Bergtour an der deutschen Ostseeküste. Wer bis dato der Meinung war es gäbe keine Hügel und Berge an der Ostsee, wird eines besseren belehrt. Herr Träger, seines Zeichens ein Ass auf dem Fahrrad, führt den Tross an. 17 Kilometer hin und 17 Kilometer zurück. Verbunden mit der Trainingseinheit am Nachmittag, ein unglaublich anstrengender Tag. Auch für die Trainer! „An diesem Abend wart niemand gesehen, im Fernsehraum.“

Mittwochabend 19:30 Uhr:

Kinobesuch mit Süßkram und Cola. Belohnung für 2 Tage intensive körperliche Betätigung. Die „Bourne-Verschwörung“ – Eine Wiederholung von der Wiederholung, der Wiederholung!

Donnerstagfrüh:

Die Beine schwer und der Kopf halb in den Ferien, machen wir uns auf zu den letzten beiden Einheiten der Teamprojektfahrt. Trotzdem 3 anstrengende Tage hinter uns liegen, sind alle motiviert und mit vollem Eifer dabei.

Donnerstagabend:

Geschafft!!! Morgen geht es Heim und für einige zum Oktoberfest („o zapft is“), quer durch die Republik.

Freitagmittag:

Willkommen auf Schloss Torgelow.

Eine anstrengende Woche liegt hinter uns. Die Muskeln schmerzen und der Kopf wiegt schwer.

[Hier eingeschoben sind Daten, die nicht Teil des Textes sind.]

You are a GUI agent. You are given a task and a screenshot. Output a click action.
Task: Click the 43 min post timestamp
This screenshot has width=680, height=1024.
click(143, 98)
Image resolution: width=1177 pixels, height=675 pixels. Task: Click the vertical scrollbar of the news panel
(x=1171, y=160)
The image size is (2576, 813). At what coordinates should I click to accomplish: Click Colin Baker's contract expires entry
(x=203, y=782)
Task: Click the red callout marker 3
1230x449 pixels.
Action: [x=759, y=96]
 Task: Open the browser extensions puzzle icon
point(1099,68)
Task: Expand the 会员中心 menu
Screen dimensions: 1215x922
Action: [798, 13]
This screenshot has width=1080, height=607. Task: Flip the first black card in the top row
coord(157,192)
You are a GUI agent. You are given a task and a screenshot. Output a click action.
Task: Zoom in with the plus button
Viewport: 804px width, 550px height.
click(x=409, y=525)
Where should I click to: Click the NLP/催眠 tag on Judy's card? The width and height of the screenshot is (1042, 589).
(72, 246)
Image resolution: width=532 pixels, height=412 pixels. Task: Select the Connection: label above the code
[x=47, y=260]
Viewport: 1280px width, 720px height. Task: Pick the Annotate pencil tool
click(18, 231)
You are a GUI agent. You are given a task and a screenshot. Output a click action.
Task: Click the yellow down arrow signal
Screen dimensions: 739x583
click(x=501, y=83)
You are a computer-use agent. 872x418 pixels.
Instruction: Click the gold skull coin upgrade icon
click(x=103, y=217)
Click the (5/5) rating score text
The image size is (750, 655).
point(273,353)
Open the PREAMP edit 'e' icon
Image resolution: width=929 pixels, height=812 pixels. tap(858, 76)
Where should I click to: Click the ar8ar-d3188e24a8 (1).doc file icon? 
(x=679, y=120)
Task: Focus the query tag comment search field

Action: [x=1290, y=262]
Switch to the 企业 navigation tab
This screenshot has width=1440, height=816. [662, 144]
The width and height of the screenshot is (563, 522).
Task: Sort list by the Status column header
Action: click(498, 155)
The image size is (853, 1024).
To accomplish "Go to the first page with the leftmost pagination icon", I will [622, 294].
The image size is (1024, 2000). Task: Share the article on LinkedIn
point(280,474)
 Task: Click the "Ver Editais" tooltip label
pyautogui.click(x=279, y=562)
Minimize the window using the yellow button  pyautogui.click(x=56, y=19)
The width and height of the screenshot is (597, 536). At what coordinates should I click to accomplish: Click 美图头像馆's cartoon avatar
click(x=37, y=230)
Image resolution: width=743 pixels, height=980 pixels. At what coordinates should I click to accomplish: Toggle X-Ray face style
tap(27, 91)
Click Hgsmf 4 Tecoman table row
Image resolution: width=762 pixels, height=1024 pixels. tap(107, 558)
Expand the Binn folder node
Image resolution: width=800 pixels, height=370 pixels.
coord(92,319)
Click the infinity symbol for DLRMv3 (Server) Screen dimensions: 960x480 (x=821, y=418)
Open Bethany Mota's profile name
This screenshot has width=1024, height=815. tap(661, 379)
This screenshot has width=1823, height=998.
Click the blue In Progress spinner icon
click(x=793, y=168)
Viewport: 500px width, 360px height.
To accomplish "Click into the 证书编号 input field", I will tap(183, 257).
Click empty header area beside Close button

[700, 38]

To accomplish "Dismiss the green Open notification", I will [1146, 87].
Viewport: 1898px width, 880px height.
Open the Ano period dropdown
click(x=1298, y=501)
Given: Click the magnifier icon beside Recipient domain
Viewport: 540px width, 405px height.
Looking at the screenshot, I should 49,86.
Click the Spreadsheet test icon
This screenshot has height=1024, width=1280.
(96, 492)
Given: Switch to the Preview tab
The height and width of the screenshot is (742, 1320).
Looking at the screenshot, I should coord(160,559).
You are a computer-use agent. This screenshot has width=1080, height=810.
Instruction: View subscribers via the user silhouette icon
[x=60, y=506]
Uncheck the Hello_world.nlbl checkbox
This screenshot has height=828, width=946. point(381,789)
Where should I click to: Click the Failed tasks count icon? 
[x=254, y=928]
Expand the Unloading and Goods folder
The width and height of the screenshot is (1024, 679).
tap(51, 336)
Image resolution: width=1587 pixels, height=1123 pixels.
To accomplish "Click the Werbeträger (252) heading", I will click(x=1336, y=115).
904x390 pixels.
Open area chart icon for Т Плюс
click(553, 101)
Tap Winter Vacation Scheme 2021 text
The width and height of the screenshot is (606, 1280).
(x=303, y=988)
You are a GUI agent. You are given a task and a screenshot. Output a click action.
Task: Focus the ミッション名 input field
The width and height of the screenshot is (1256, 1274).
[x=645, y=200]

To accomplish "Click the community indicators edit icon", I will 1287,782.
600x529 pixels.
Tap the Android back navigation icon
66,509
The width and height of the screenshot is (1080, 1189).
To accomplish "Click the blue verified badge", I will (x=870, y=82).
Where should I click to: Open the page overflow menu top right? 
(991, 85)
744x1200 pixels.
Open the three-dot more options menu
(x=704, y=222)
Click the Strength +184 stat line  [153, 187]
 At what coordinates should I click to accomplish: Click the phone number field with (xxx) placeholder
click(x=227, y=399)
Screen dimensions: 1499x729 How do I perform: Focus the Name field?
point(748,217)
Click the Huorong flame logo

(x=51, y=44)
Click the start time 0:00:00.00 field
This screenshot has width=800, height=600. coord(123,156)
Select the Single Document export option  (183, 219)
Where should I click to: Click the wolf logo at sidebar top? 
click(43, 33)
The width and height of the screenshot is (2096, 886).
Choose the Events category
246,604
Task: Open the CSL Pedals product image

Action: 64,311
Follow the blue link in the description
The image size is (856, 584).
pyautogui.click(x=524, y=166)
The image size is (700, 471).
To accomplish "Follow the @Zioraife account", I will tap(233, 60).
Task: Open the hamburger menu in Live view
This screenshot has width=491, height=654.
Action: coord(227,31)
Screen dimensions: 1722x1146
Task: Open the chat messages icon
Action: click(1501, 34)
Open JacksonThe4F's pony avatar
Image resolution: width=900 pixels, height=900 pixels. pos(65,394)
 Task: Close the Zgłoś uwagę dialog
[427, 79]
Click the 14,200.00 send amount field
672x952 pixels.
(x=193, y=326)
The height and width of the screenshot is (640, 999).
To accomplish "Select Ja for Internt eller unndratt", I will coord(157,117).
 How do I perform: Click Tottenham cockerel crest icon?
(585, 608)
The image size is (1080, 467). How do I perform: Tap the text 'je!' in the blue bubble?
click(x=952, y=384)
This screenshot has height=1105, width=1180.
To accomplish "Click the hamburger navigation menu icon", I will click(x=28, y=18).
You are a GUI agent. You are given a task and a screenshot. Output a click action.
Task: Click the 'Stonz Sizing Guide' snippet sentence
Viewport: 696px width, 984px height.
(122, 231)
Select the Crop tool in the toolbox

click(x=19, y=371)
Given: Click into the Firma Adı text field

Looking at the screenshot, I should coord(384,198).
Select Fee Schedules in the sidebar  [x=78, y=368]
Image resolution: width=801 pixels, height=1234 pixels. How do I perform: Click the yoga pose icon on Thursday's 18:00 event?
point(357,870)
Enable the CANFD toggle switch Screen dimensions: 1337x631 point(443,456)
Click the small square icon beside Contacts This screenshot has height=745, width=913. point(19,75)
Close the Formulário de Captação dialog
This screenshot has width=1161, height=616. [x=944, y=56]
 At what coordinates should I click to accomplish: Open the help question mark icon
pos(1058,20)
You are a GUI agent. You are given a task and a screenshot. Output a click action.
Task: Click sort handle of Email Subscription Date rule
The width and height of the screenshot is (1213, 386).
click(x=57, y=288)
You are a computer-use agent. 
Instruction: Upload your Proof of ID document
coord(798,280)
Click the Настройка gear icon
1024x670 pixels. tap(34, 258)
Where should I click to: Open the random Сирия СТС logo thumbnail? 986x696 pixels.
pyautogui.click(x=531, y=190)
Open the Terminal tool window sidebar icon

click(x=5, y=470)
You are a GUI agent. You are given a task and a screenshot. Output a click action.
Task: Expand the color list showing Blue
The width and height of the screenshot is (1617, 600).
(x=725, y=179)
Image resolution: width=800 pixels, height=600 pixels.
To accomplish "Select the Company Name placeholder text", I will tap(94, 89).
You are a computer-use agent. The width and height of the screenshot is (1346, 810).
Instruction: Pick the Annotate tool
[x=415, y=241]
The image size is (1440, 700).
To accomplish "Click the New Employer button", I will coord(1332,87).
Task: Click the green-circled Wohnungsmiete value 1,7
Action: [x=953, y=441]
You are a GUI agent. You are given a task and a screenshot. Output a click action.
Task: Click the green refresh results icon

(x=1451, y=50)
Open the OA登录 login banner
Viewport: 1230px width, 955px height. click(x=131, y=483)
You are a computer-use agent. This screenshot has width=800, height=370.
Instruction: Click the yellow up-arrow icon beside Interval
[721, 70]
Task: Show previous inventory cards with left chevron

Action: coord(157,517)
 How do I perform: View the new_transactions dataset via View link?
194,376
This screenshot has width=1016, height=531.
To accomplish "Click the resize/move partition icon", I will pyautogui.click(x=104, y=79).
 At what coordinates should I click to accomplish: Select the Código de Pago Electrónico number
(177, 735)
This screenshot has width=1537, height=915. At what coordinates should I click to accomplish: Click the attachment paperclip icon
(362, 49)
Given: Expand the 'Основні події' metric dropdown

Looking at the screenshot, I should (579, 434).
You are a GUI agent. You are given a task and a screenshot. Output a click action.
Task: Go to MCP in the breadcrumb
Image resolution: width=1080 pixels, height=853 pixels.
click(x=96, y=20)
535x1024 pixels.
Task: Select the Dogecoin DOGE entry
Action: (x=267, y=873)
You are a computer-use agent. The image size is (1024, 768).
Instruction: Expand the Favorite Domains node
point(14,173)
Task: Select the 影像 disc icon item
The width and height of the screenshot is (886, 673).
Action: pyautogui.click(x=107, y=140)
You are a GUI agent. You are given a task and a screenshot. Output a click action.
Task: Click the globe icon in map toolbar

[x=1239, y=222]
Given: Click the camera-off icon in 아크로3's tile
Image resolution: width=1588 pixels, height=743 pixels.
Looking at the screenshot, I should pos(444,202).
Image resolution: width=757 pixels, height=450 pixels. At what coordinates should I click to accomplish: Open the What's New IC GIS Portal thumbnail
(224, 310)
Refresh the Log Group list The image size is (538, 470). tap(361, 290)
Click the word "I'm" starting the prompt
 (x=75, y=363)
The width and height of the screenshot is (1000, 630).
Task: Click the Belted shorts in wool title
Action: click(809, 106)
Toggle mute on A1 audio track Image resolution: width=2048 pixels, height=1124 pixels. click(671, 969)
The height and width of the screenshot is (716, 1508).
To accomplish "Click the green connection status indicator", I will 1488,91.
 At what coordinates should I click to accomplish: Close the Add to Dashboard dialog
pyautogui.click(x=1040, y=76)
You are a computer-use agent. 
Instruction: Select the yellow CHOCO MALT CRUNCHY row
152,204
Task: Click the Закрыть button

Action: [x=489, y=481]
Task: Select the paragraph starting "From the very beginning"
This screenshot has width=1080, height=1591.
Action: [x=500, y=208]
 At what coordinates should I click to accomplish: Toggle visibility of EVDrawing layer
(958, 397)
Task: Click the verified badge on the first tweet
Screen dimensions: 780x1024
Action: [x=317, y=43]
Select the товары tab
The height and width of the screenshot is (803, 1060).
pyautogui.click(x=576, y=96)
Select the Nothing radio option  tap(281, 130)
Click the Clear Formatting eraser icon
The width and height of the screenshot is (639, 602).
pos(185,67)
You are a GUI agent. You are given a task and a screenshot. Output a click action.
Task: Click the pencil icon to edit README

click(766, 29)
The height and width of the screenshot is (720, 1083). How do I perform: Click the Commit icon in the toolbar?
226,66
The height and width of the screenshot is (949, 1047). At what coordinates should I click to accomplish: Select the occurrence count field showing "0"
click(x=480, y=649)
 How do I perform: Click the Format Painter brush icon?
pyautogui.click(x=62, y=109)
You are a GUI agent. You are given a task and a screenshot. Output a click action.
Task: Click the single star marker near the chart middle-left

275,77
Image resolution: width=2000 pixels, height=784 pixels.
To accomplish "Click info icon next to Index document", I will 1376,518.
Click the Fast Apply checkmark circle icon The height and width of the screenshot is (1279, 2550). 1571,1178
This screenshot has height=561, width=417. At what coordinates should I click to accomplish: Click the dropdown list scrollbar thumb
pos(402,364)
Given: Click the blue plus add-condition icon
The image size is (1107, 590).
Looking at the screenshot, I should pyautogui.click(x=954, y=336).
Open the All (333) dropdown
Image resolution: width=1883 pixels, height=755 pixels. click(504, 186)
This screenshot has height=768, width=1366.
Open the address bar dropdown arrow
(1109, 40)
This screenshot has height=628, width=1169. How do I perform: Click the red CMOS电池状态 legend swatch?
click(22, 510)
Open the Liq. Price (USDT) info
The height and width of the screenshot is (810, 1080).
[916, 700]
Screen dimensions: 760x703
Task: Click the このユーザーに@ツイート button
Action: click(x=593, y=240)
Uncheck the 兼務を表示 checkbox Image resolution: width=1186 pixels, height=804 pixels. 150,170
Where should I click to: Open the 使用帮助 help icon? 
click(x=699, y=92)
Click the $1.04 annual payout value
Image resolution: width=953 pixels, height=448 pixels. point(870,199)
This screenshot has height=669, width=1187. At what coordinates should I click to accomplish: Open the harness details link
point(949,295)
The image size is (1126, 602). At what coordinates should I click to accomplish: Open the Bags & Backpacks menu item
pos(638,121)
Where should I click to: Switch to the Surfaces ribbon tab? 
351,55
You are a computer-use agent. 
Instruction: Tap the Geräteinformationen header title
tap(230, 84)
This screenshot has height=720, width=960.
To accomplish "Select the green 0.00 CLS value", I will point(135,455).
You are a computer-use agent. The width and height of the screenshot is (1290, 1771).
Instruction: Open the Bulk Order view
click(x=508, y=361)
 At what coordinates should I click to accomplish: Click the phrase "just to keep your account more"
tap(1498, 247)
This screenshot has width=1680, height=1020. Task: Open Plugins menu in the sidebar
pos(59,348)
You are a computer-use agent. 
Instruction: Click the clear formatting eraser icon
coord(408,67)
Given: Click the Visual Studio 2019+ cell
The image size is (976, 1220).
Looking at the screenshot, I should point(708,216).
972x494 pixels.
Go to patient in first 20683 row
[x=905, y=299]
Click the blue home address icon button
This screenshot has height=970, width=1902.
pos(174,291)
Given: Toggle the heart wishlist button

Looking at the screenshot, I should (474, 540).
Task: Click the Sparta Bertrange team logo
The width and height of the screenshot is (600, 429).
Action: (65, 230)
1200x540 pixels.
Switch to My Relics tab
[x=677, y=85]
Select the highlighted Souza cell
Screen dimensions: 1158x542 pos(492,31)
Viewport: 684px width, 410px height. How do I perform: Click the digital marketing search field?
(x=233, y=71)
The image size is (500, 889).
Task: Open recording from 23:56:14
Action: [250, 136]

Ihr seid permanent an eure körperliche Belastungsgrenze gegangen und auch darüber hinaus. Auch wenn nicht alles auf Anhieb funktionierte, war an Aufgeben nicht zu denken. Die technische und konditionelle Weiterentwicklung war nicht zu übersehen und das ist nicht selbstverständlich.

Ich bin stolz auf euch, Jungs!!

Besonderer Dank gilt Herrn Träger der uns sicher hin und zurück gebracht hat, und mit seinem Engagement und seiner Erfahrung den Trainingsprozess bereicherte.